SOURCE DATA -
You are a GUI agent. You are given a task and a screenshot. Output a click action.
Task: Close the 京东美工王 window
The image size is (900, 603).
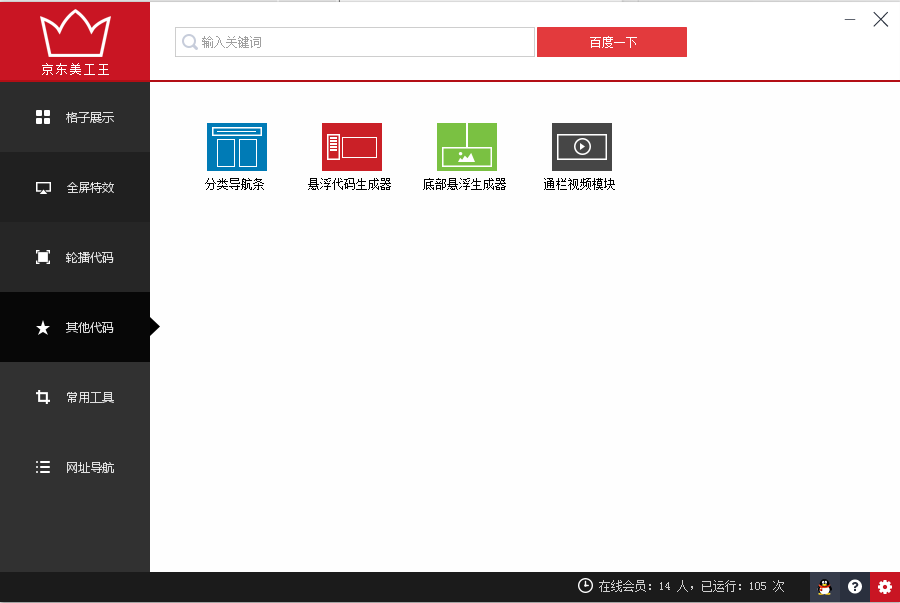point(880,19)
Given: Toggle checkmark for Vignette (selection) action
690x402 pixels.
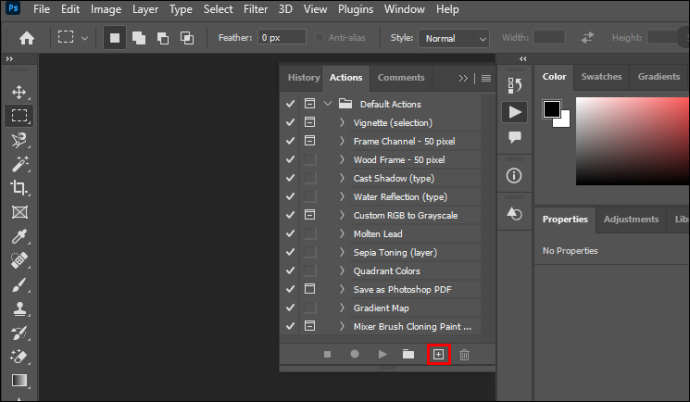Looking at the screenshot, I should 290,122.

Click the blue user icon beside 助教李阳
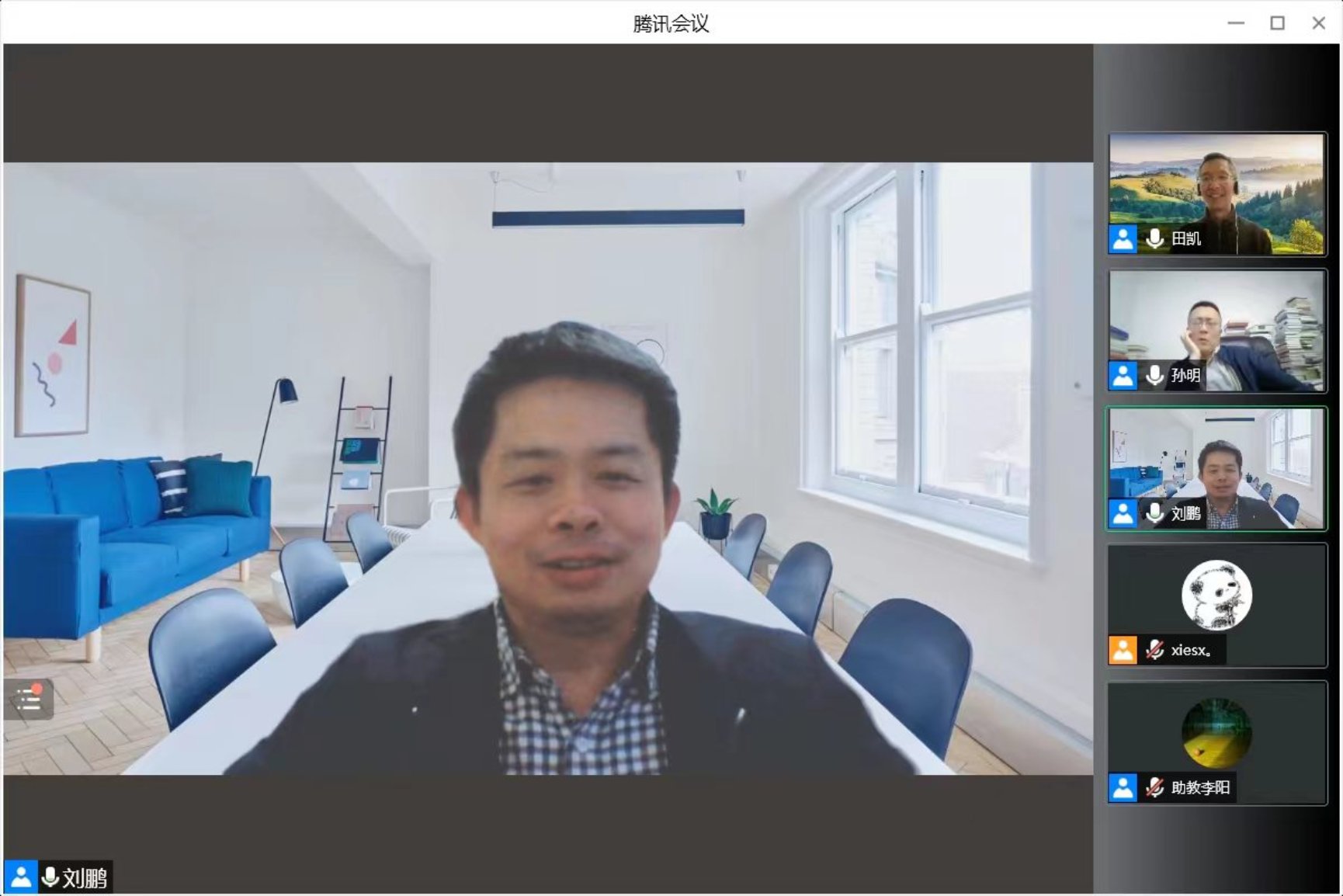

EXERCISE GOAL -
The exact lines from the one containing "690x402 pixels." through the end of the data are to be copied, with both ends kept and pictures left out.

EXERCISE SOLUTION -
690x402 pixels.
Looking at the screenshot, I should 290,122.

Click the blue user icon beside 助教李阳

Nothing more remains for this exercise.